Software company expands its market into Catholicism

Following up on the recent blog entry about the world's largest Scripture software company located in Bellingham, Wash.:

Yes, Logos Bible Software has a soft spot in its revenue stream for Catholics, as well. If you keyboard "Catholic" into its search function, you will be offered three dozen pages -- of 15 to 17 offerings each -- of Catholic-related digital products.

These range from a "Catholic Foundations Library" for $249.95 to the Lectionary for $4.95. According to the Logos website overview of the former, it contains "Over 150 resources worth $2,790.00 in print."

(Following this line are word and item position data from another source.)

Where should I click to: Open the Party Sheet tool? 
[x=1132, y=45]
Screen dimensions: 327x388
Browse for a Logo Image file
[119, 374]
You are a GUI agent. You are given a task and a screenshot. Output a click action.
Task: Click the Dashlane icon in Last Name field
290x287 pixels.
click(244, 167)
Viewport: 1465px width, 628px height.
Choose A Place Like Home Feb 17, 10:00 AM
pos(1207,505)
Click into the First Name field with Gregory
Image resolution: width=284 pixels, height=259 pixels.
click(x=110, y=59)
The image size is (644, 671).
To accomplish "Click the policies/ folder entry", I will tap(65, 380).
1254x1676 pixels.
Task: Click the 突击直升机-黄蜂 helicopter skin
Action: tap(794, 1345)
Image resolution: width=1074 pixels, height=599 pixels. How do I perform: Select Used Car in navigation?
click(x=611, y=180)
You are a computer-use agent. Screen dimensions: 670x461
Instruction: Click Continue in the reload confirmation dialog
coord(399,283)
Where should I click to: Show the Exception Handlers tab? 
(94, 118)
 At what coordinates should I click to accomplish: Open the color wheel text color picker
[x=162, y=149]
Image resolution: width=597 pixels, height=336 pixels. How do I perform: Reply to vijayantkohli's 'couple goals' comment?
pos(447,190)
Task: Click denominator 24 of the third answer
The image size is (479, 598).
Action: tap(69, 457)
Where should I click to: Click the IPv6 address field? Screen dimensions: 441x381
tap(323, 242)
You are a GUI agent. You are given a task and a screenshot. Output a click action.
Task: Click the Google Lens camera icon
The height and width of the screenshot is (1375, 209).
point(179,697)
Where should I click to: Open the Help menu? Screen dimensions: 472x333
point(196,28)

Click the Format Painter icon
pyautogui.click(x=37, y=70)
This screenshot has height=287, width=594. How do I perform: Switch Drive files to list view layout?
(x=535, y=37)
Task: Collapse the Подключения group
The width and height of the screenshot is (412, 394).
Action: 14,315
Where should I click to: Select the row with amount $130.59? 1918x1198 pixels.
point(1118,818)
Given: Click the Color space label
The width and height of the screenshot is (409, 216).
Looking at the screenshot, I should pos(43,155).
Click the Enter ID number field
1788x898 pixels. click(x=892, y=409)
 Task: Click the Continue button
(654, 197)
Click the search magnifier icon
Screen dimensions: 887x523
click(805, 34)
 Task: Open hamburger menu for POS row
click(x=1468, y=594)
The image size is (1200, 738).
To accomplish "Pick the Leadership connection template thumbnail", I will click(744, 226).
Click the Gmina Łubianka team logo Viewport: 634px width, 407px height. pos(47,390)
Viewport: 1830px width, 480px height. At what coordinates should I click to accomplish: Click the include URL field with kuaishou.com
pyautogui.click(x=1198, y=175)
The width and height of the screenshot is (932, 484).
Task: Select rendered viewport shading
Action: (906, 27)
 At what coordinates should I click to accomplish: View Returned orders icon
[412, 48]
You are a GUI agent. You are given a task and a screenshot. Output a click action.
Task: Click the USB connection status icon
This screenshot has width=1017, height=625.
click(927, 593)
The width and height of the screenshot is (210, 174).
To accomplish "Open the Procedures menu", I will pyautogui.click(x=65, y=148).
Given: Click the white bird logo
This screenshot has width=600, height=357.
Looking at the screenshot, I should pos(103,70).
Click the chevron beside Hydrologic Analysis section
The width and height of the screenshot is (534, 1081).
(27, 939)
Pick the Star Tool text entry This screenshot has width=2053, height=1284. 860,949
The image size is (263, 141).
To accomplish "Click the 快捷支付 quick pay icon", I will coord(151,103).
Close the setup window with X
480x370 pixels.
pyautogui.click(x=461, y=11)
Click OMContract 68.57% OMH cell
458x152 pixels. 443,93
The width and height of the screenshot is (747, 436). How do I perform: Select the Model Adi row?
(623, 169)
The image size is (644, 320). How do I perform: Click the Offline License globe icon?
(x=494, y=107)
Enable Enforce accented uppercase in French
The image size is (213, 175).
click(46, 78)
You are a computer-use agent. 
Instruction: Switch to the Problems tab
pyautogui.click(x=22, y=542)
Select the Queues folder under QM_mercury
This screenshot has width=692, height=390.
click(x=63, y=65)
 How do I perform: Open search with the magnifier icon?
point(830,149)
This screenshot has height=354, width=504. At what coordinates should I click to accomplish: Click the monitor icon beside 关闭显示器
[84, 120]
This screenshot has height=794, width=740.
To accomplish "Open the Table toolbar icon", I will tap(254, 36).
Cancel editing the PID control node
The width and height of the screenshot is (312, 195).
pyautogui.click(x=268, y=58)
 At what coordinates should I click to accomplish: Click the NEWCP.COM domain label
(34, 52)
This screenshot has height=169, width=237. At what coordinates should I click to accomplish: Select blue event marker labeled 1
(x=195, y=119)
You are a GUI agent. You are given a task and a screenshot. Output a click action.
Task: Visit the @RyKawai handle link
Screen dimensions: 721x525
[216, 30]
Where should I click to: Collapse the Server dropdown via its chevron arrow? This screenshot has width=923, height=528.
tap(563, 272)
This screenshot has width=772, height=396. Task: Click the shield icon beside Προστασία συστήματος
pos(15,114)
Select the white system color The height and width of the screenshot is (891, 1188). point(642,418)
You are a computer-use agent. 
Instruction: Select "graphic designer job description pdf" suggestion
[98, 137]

Those resources range "from the Catechism of the Catholic Church, to the writings of St. Augustine, to the documents of Vatican II," the company states.

The Logos inventory also includes some products Catholics might find hair-raising, such as The Modern Babylon by Frances Swaggart (2006), which will, its review claims, "open your eyes to the many things, but above all, the deception of the Roman Catholic system which has led so many astray."

Andrew Jones, the Catholic product manager at Logos, told NCR the rapidly growing firm's "Catholic customer base is increasing very quickly."

"We don't keep track of sales by denomination, though some users fill out their denomination on their account profiles," said Jones, a member of Bellingham's Assumption Parish. "Generally, our customer base is predominantly Evangelical. Our first Catholic libraries were only released this past November, so it is a new market for us."

Other Catholic offerings include the The New American Bible ($10), St. Thomas Aquinas' 22-volume Summa Theologica (reduced to $199.95 from $249.95) and the Collegeville Catholic Reference Library (now $75, down from $149.95).